En nuestra unidad todas las anomalías mamográficas (microcalcificaciones sospechosas asociado o no a densidad, densidades nodulares, asimetrías y distorsión parenquimatosa) son evaluadas desde punto de vista imaginológicos con ultrasonografía y complementándose de acuerdo a criterios con compresión magnificada. En pocos casos, como los presentados en el presente trabajo, se detectaron densidades nodulares, no visibles al ultrasonido, por lo que recurrimos a biopsias (tumorectomía) de estas lesiones sospechosas mediante la radiolocalización con arpón que internacionalmente es considerado como la opción de primera línea en la confirmación histopatológica de lesiones subclínicas, por su eficacia y relativa sencillez en su ejecución(9-11). Experiencia similar se ha informado en nuestro país sobre localizaciones de lesiones subclínicas. Pacheco y col.(12) comunican de 230 pacientes sometidas a mastectomía parcial previa localización por mamografía o ultrasonido y posterior inyección de azul de metileno de las cuales 28 pacientes (12.%) fue cáncer de mama. Mata y col.(13) reportan 12 pacientes de las cuales cuatro pacientes (33,3 %) fue cáncer. Duarte y col.(14) en 27 casos de lesiones subclínicas extirpadas mediante radio-localización con arpón 33 % fue lesiones malignas o premalignas.
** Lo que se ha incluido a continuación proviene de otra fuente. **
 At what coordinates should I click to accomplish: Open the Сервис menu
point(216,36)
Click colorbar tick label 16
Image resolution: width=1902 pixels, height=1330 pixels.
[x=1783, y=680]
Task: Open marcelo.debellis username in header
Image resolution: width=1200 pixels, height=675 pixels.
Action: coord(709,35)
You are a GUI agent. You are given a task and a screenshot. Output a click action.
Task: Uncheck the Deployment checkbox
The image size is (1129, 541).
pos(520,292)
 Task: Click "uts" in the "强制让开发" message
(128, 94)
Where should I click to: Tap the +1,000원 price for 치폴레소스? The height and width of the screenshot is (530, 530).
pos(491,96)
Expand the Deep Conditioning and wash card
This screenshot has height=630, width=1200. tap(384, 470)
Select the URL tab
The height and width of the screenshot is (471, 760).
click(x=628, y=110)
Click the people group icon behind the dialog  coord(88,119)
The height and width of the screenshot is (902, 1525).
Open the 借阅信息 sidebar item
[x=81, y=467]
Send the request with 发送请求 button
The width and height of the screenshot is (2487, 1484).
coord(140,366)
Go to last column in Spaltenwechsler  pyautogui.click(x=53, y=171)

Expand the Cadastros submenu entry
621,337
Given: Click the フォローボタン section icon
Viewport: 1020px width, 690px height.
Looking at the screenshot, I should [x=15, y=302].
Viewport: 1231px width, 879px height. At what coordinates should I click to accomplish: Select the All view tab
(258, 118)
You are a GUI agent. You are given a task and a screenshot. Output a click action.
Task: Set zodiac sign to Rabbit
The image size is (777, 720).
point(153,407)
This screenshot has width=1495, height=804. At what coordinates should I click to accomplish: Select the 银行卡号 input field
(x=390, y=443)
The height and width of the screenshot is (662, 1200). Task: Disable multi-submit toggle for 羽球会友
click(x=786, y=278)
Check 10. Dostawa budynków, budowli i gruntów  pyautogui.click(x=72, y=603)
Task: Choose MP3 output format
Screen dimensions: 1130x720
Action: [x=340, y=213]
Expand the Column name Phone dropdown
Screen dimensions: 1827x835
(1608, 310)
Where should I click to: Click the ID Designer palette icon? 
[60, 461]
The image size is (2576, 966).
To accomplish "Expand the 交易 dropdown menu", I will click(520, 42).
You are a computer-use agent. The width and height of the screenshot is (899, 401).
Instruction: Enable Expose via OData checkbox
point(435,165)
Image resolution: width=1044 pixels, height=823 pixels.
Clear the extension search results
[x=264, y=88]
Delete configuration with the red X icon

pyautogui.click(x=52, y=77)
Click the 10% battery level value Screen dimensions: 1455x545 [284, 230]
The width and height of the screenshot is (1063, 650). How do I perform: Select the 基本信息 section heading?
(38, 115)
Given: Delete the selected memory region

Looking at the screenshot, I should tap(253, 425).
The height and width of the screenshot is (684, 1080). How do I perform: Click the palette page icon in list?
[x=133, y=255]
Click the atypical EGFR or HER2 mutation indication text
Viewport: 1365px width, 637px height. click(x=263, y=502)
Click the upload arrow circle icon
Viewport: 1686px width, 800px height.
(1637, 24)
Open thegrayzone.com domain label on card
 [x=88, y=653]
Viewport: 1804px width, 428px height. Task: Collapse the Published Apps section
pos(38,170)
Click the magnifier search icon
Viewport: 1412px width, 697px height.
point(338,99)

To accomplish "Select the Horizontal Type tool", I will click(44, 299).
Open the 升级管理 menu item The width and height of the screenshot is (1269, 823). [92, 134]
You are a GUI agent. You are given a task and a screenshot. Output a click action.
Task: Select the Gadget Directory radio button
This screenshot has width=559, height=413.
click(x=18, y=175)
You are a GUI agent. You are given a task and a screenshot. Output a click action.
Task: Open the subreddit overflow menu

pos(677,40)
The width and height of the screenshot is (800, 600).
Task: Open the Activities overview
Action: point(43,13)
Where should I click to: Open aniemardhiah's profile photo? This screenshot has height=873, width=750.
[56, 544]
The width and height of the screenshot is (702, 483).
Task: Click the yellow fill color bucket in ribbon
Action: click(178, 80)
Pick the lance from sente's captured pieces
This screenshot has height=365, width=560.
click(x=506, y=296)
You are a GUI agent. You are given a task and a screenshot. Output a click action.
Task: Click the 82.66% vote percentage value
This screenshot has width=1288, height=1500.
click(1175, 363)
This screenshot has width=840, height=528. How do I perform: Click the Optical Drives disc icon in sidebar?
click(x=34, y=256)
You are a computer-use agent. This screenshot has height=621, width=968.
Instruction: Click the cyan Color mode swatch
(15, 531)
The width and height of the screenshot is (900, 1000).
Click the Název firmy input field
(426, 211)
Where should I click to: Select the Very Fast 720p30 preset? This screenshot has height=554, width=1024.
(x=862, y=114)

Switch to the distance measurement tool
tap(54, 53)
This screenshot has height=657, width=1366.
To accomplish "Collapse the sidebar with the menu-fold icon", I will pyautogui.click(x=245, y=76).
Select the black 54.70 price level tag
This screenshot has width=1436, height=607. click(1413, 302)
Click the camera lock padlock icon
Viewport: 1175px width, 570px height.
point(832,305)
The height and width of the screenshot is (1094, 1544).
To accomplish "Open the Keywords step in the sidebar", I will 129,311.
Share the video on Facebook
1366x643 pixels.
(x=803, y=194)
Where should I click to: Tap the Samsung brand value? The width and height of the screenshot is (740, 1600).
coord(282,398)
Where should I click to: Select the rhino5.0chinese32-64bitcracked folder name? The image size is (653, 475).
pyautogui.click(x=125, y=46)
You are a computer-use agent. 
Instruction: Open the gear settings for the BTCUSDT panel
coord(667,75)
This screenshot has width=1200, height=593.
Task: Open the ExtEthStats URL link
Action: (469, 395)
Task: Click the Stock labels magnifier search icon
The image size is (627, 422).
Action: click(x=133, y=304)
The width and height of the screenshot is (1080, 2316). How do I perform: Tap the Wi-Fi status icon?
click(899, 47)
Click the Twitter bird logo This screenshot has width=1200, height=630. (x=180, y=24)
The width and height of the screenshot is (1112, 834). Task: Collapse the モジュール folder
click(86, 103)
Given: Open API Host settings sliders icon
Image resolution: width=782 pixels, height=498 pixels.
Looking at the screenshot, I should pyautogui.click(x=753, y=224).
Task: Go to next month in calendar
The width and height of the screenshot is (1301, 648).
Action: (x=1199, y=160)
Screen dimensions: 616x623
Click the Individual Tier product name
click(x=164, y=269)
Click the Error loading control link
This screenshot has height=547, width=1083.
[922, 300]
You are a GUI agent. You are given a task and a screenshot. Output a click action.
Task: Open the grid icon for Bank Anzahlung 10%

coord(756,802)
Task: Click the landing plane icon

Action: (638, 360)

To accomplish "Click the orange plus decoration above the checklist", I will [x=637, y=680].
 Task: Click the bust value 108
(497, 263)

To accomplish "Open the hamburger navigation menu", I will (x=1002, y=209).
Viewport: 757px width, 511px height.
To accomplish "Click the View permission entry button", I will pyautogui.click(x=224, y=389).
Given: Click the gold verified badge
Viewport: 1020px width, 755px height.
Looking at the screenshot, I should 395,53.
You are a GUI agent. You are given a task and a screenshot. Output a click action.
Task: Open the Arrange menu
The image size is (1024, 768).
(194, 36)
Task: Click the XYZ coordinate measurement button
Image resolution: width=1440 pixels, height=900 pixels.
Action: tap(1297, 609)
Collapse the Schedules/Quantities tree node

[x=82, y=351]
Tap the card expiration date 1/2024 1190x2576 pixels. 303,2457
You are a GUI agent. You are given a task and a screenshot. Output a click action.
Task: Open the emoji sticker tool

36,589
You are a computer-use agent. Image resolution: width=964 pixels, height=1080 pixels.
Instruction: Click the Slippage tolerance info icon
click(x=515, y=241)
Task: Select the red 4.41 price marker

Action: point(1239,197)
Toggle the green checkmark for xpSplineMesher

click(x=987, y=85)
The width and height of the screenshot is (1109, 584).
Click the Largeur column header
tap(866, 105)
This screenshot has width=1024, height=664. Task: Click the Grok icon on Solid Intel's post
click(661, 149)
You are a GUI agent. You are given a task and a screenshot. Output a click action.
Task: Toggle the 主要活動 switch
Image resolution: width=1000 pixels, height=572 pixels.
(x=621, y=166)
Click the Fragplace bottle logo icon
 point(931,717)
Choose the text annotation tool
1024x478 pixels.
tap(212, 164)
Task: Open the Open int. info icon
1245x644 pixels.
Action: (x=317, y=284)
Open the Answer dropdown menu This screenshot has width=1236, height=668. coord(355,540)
El otro método utilizado para la localización y extirpación de lesiones subclínicas la representa la radio-localización con utilización de radiofármacos (ROLL) y en nuestro medio Hernández y col.(15) informan la experiencia de radio-localización con semillas de Yodo 125 en 70 casos de lesiones subclínicas de las cuales las malignas y premalignas extirpadas representaron el 65,7 %. La eficacia de ROLL ha sido documentada incluyendo ventajas sobre la radio-localización con arpón como la extirpación de lesiones no palpables con márgenes adecuados y la realización de (BGC)(16-19).

Actualmente se reconoce, en diferentes experiencias, que la disección axilar, como parte del tratamiento del cáncer de mama, en axilas clínicamente negativas, alrededor de un tercio de estas pacientes presentan metástasis ganglionares y por lo tanto la disección axilar de rutina no aportaría beneficios claros, pero si morbilidad. La BGC representa una alternativa razonable a la disección axilar y especialmente al cáncer subclínico donde la incidencia de metástasis ganglionar es menor.

La técnica más recomendada para identificación de GC es el método combinado: radiofármacos y colorantes vitales, sin embargo, en nuestra unidad actualmente utilizamos la técnica de identificación del GC con colorante vital, específicamente el azul patente según normas de centros acreditados(20).

En conclusión, independiente de los diferentes métodos intervencionistas para confirmar desde punto de vista histopatológico imágenes sospechosas subclínicas de la mama, coincidimos con Ernst y col.(21) que debe existir un esfuerzo cooperativo entre el radiólogo, cirujano y patólogo para aplicar un programa de biopsia mamaria guiadas por imágenes, especialmente entre biopsia por estereotaxia y la radio-localización, teniendo como base los recursos tecnológicos que se dispongan y el manejo óptimos de los mismos con los diferentes especialistas dedicado a la práctica de la mastología.